REQUIREMENT:
Return the following lines word for word, with nothing changed or left out.

Stored items:
◇ ◇ ◇

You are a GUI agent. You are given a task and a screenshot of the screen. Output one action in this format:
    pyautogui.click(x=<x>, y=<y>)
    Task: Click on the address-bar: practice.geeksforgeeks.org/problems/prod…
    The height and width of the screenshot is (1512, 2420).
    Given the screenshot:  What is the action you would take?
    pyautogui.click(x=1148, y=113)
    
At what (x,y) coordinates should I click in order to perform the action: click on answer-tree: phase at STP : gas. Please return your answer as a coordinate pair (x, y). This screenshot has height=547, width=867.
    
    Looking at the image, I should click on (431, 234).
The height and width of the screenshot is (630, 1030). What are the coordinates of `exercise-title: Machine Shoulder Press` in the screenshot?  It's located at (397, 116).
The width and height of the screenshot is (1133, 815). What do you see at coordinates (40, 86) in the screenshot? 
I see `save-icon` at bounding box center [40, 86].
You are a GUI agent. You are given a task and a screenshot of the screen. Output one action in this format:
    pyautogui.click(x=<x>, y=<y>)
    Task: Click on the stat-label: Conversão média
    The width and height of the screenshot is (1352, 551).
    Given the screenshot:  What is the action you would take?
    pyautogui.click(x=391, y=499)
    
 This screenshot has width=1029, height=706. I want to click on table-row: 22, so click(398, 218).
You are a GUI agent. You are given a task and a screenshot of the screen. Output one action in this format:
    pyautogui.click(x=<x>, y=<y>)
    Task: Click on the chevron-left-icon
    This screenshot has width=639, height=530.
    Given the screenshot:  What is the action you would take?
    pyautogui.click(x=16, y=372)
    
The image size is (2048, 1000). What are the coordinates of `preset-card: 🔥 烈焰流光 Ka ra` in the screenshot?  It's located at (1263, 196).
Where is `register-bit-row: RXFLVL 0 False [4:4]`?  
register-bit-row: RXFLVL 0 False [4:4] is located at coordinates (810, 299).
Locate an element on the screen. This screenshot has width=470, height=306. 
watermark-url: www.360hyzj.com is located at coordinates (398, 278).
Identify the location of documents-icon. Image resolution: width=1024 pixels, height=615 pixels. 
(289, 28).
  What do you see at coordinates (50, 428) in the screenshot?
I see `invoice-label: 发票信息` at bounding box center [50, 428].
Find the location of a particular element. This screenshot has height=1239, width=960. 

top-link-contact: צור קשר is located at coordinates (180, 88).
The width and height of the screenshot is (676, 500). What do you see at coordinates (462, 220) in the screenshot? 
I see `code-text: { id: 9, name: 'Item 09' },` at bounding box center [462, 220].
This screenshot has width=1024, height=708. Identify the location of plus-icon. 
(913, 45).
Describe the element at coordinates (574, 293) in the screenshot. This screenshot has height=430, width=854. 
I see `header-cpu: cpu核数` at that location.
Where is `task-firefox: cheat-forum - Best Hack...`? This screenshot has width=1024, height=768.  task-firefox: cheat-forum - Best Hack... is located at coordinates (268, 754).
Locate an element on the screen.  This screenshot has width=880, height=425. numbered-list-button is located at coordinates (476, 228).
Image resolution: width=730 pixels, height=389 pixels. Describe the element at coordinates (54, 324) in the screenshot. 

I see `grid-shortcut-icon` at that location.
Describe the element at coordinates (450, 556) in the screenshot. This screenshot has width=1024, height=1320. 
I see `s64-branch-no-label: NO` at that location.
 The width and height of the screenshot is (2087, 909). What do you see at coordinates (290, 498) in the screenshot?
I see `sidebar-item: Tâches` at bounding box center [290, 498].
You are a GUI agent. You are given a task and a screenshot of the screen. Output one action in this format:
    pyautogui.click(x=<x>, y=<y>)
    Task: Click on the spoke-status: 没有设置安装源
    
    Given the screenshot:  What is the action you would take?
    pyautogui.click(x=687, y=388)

◇ ◇ ◇

EXERCISE OUTPUT:
You are a GUI agent. You are given a task and a screenshot of the screen. Output one action in this format:
    pyautogui.click(x=<x>, y=<y>)
    Task: Click on the address-bar: practice.geeksforgeeks.org/problems/prod…
    The height and width of the screenshot is (1512, 2420).
    Given the screenshot:  What is the action you would take?
    pyautogui.click(x=1148, y=113)
    
At what (x,y) coordinates should I click in order to perform the action: click on answer-tree: phase at STP : gas. Please return your answer as a coordinate pair (x, y). This screenshot has height=547, width=867.
    
    Looking at the image, I should click on (431, 234).
The height and width of the screenshot is (630, 1030). What are the coordinates of `exercise-title: Machine Shoulder Press` in the screenshot?  It's located at (397, 116).
The width and height of the screenshot is (1133, 815). What do you see at coordinates (40, 86) in the screenshot? 
I see `save-icon` at bounding box center [40, 86].
You are a GUI agent. You are given a task and a screenshot of the screen. Output one action in this format:
    pyautogui.click(x=<x>, y=<y>)
    Task: Click on the stat-label: Conversão média
    The width and height of the screenshot is (1352, 551).
    Given the screenshot:  What is the action you would take?
    pyautogui.click(x=391, y=499)
    
 This screenshot has width=1029, height=706. I want to click on table-row: 22, so click(398, 218).
You are a GUI agent. You are given a task and a screenshot of the screen. Output one action in this format:
    pyautogui.click(x=<x>, y=<y>)
    Task: Click on the chevron-left-icon
    This screenshot has width=639, height=530.
    Given the screenshot:  What is the action you would take?
    pyautogui.click(x=16, y=372)
    
The image size is (2048, 1000). What are the coordinates of `preset-card: 🔥 烈焰流光 Ka ra` in the screenshot?  It's located at (1263, 196).
Where is `register-bit-row: RXFLVL 0 False [4:4]`?  
register-bit-row: RXFLVL 0 False [4:4] is located at coordinates (810, 299).
Locate an element on the screen. This screenshot has width=470, height=306. 
watermark-url: www.360hyzj.com is located at coordinates (398, 278).
Identify the location of documents-icon. Image resolution: width=1024 pixels, height=615 pixels. 
(289, 28).
  What do you see at coordinates (50, 428) in the screenshot?
I see `invoice-label: 发票信息` at bounding box center [50, 428].
Find the location of a particular element. This screenshot has height=1239, width=960. 

top-link-contact: צור קשר is located at coordinates (180, 88).
The width and height of the screenshot is (676, 500). What do you see at coordinates (462, 220) in the screenshot? 
I see `code-text: { id: 9, name: 'Item 09' },` at bounding box center [462, 220].
This screenshot has width=1024, height=708. Identify the location of plus-icon. 
(913, 45).
Describe the element at coordinates (574, 293) in the screenshot. This screenshot has height=430, width=854. 
I see `header-cpu: cpu核数` at that location.
Where is `task-firefox: cheat-forum - Best Hack...`? This screenshot has width=1024, height=768.  task-firefox: cheat-forum - Best Hack... is located at coordinates (268, 754).
Locate an element on the screen.  This screenshot has width=880, height=425. numbered-list-button is located at coordinates (476, 228).
Image resolution: width=730 pixels, height=389 pixels. Describe the element at coordinates (54, 324) in the screenshot. 

I see `grid-shortcut-icon` at that location.
Describe the element at coordinates (450, 556) in the screenshot. This screenshot has width=1024, height=1320. 
I see `s64-branch-no-label: NO` at that location.
 The width and height of the screenshot is (2087, 909). What do you see at coordinates (290, 498) in the screenshot?
I see `sidebar-item: Tâches` at bounding box center [290, 498].
You are a GUI agent. You are given a task and a screenshot of the screen. Output one action in this format:
    pyautogui.click(x=<x>, y=<y>)
    Task: Click on the spoke-status: 没有设置安装源
    
    Given the screenshot:  What is the action you would take?
    pyautogui.click(x=687, y=388)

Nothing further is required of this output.